東洋経済オンライン / 2024年3月16日 11時50分
食器棚の周りにも紙袋の束、書類、チラシ、空き箱などが積み上げられ、腰より下の収納は開かない状態だ。リビングの奥にある寝室には母と娘が2人で寝ている布団が1枚敷いてある。その周りもモノで埋め尽くされ、脱いだままの服や、鞄や書類などがあちこちに放り投げられている。
「この家はとにかく生活雑貨が多かったです。部屋がモノであふれかえってしまう人たちには、100円ショップなどで買える安い生活雑貨が大量にあるという共通点があるように思います。“100円だし使わなかったら捨てればいいや”という気持ちで頻繁に買ってしまうみたいです」(二見氏)
片付けが苦手な人が買いがちな生活雑貨は、同じ機能のモノ(ハサミが3つも4もあるなど)と収納用品だ。本棚、カラーボックス、衣装ケース、小物キャビネット、書類ケースなど……、片付けるためのモノでも多すぎるとかさばるだけ。加えて、押し込む場所が増えれば増えるだけモノも増えていってしまう。
使わなくなった子どものモノを捨てられない親たち
ほかにも、子どもの成長とともに家がモノ屋敷化していってしまうケースもある。「思い出まで捨てるわけではない」とはよく言うが、子どもがよく遊んでいたおもちゃ、いつも着ていた服、保育園で使っていたモノ、小学校の教科書や宿題……。
子どもの成長を示す思い出のモノたちはやはり捨てづらい面がある。この家にも2階に並べられたゴミ袋の中には子どもの服が多くあった。

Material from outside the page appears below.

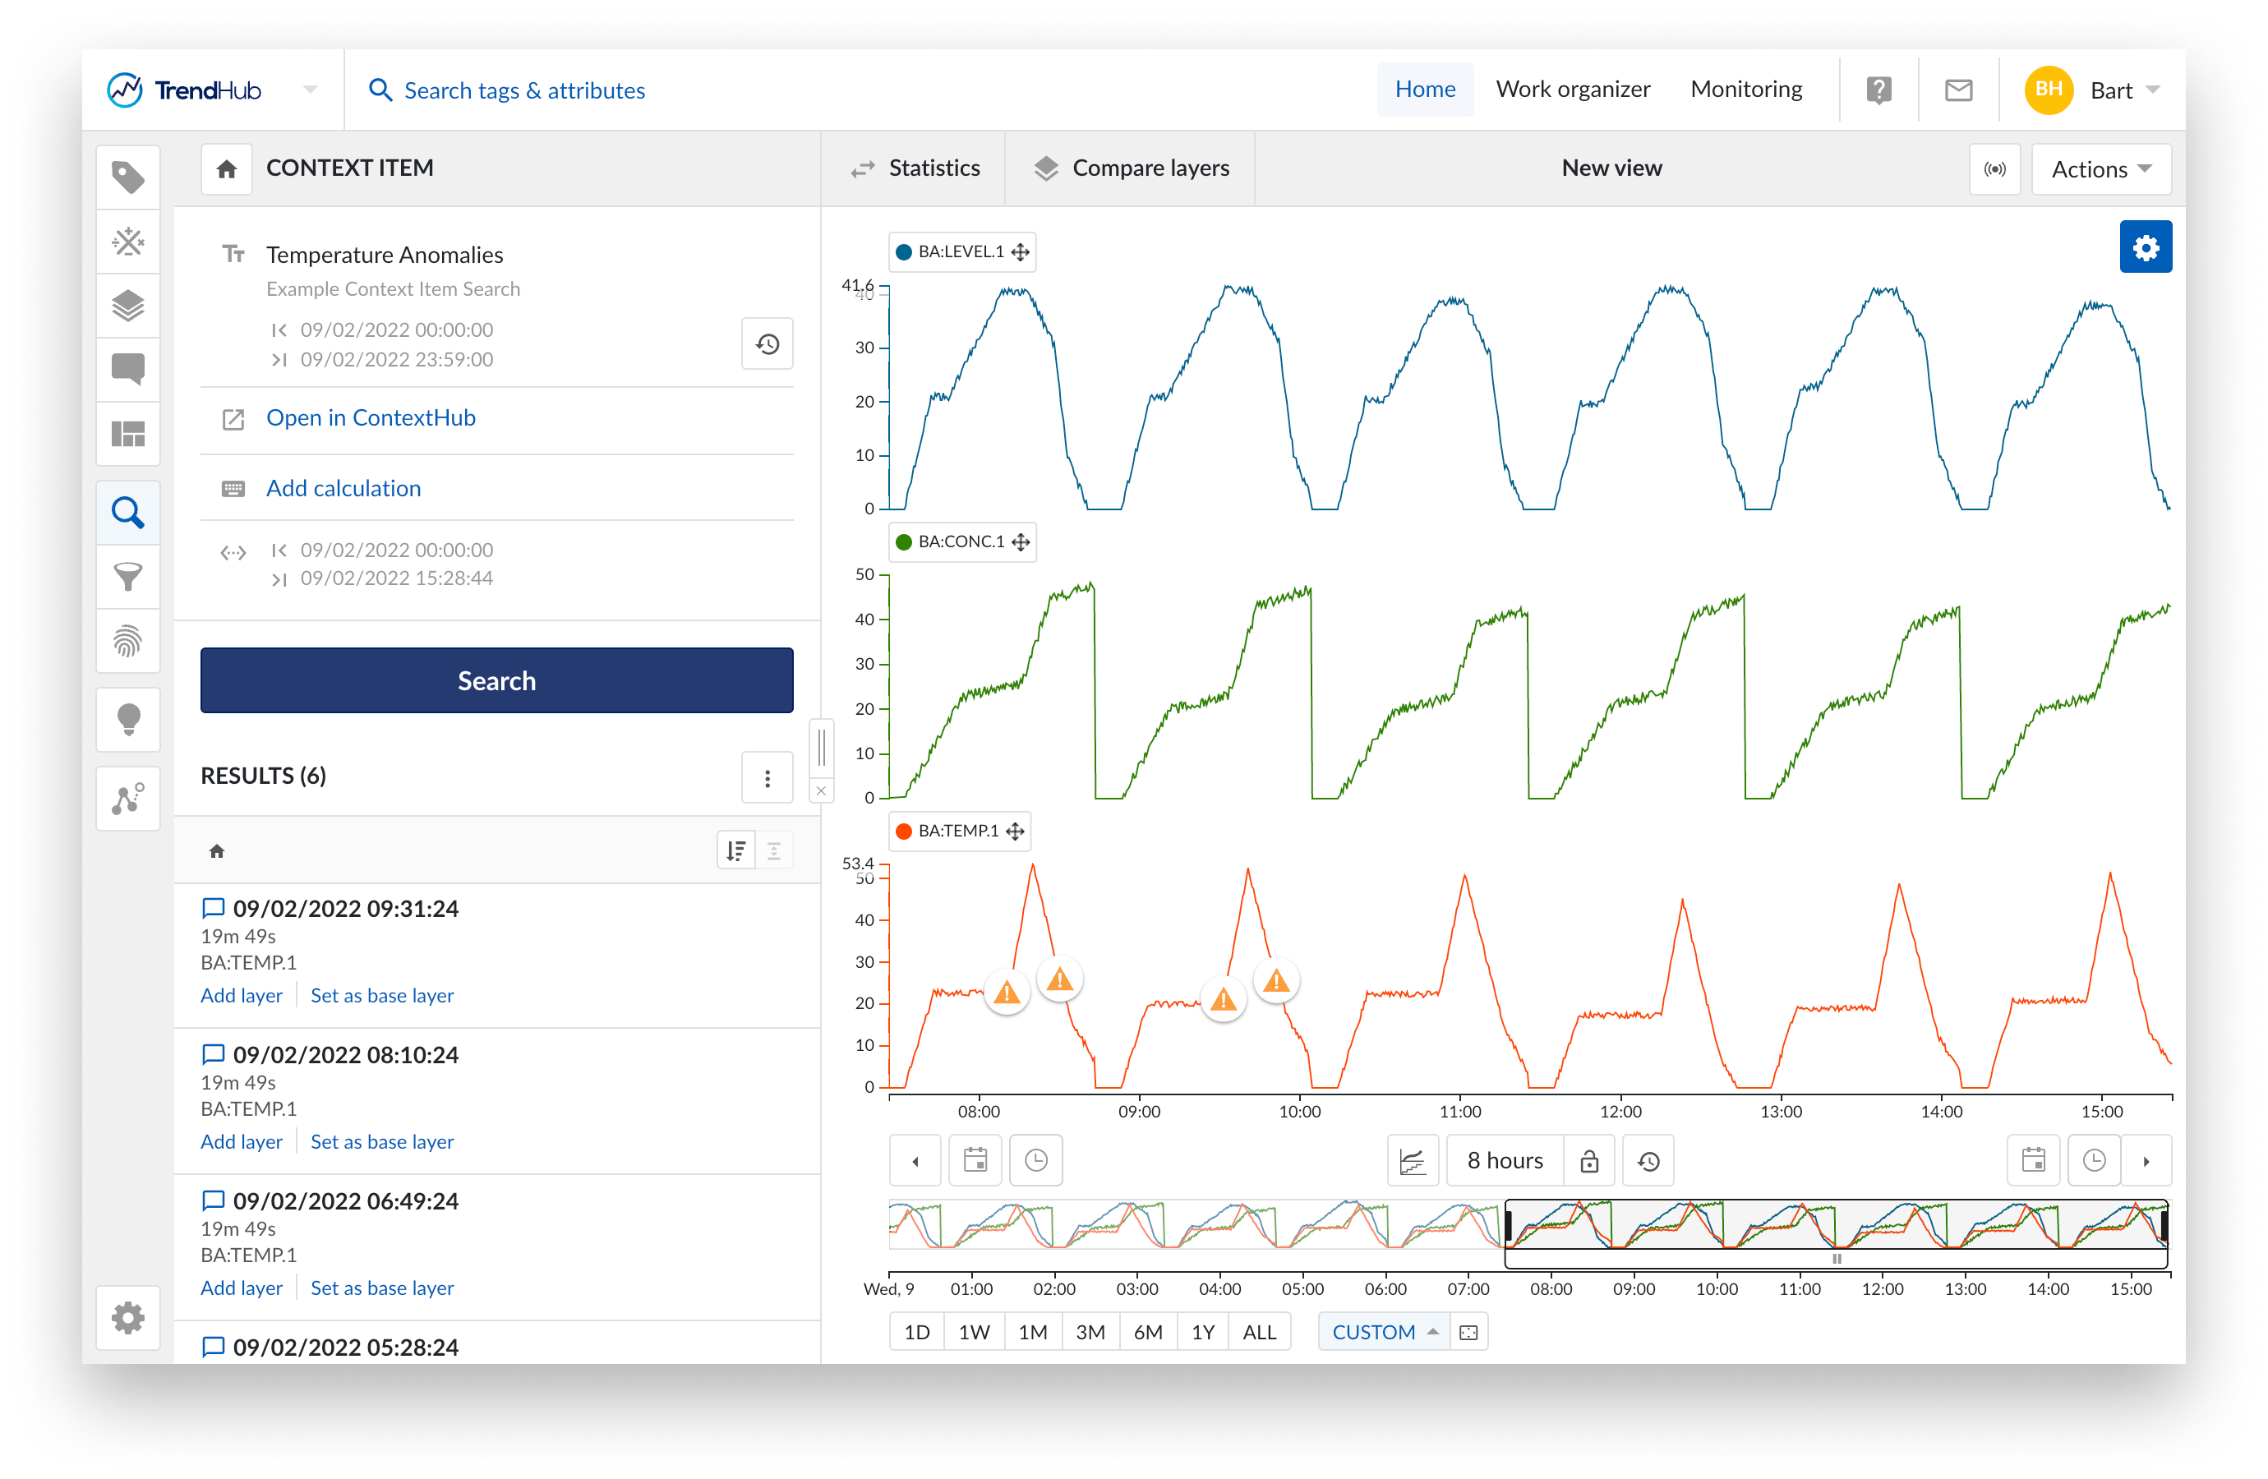Image resolution: width=2268 pixels, height=1479 pixels.
Task: Open the help question mark icon
Action: click(x=1877, y=91)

「子どもも急激に成長していくのでモノがめちゃめちゃ増えてきて。子どものちっちゃい服とかも売ろうとか思っていたんですけど、全然追いつかず。歴代のものがそのままの状態になっているっていう感じです」(母親)
二見氏いわく、子どもが親のモノを捨てられないケースは稀で、親が子どものモノを捨てられないケースがほとんどだという。そのため、子どもが実家を出た後も歴代のモノたちでパンパンになっている部屋を片付ける依頼は非常に多いそうだ。

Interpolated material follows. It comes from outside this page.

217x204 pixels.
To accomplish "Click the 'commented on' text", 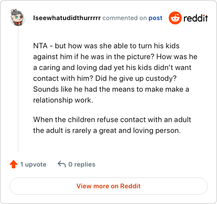I will pos(124,18).
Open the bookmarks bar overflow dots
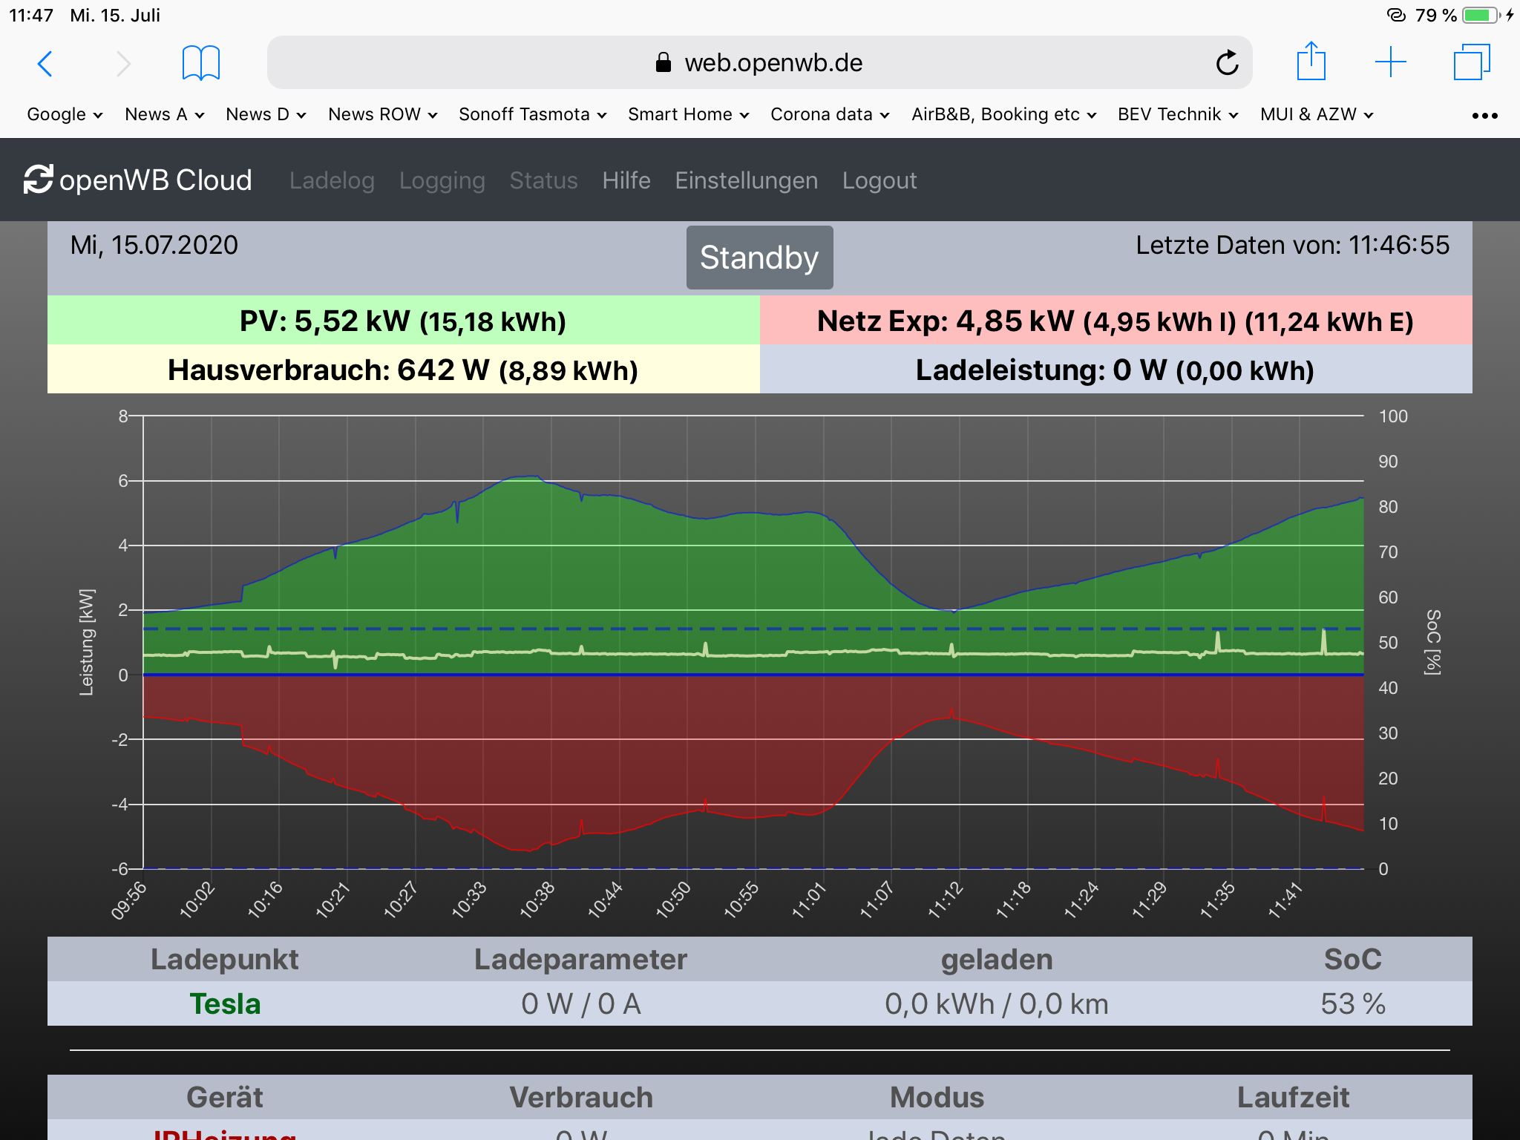 tap(1484, 116)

「勝手に捨てるのではなく、“もう捨てていいんじゃない?”と子どもが認めてあげるっていうのが大事だと思います。このケースに限らず、誰かの同意や同調があると捨てることへの罪悪感が薄れ、すんなり手放すことができるようになることが多いです」(二見氏)
シングルマザーの一軒家がゴミ屋敷になった理由
小学校高学年になる娘が生まれる前からこの家に住んでいるという母親。住み始めてもう24年になるというが、娘を産む前にも一度業者に頼んでゴミを一掃したことがある。しかし、4年ほど前から再びゴミが増えてきてしまった。